[Collected data entries]
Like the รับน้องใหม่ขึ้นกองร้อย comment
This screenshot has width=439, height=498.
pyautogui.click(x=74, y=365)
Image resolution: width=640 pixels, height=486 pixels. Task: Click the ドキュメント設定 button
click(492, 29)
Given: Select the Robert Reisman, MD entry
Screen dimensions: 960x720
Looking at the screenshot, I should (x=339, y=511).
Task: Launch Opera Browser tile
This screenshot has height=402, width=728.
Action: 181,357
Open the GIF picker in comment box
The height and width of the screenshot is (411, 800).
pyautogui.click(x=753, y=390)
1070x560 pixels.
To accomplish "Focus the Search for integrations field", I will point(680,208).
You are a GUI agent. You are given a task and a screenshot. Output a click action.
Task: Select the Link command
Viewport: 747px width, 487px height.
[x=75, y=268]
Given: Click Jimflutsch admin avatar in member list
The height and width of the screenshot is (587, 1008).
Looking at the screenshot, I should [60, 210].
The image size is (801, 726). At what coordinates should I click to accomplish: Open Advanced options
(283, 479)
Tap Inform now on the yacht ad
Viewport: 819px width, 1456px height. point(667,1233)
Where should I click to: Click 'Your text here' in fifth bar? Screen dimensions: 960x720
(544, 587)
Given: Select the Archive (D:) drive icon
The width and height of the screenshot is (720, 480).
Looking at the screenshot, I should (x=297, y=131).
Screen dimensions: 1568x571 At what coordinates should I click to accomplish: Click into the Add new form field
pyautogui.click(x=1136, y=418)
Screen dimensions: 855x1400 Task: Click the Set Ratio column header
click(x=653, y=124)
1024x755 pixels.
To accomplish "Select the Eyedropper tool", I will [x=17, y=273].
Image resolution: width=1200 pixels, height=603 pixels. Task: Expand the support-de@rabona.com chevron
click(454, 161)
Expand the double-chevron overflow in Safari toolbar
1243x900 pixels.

--- Aim of the exercise ---
What's needed is every entry, returned word for word.

--- Task response ---
Like the รับน้องใหม่ขึ้นกองร้อย comment
This screenshot has width=439, height=498.
pyautogui.click(x=74, y=365)
Image resolution: width=640 pixels, height=486 pixels. Task: Click the ドキュメント設定 button
click(492, 29)
Given: Select the Robert Reisman, MD entry
Screen dimensions: 960x720
Looking at the screenshot, I should (x=339, y=511).
Task: Launch Opera Browser tile
This screenshot has height=402, width=728.
Action: 181,357
Open the GIF picker in comment box
The height and width of the screenshot is (411, 800).
pyautogui.click(x=753, y=390)
1070x560 pixels.
To accomplish "Focus the Search for integrations field", I will point(680,208).
You are a GUI agent. You are given a task and a screenshot. Output a click action.
Task: Select the Link command
Viewport: 747px width, 487px height.
[x=75, y=268]
Given: Click Jimflutsch admin avatar in member list
The height and width of the screenshot is (587, 1008).
Looking at the screenshot, I should [60, 210].
The image size is (801, 726). At what coordinates should I click to accomplish: Open Advanced options
(283, 479)
Tap Inform now on the yacht ad
Viewport: 819px width, 1456px height. point(667,1233)
Where should I click to: Click 'Your text here' in fifth bar? Screen dimensions: 960x720
(544, 587)
Given: Select the Archive (D:) drive icon
The width and height of the screenshot is (720, 480).
Looking at the screenshot, I should (x=297, y=131).
Screen dimensions: 1568x571 At what coordinates should I click to accomplish: Click into the Add new form field
pyautogui.click(x=1136, y=418)
Screen dimensions: 855x1400 Task: Click the Set Ratio column header
click(x=653, y=124)
1024x755 pixels.
To accomplish "Select the Eyedropper tool", I will [x=17, y=273].
Image resolution: width=1200 pixels, height=603 pixels. Task: Expand the support-de@rabona.com chevron
click(454, 161)
Expand the double-chevron overflow in Safari toolbar
1243x900 pixels.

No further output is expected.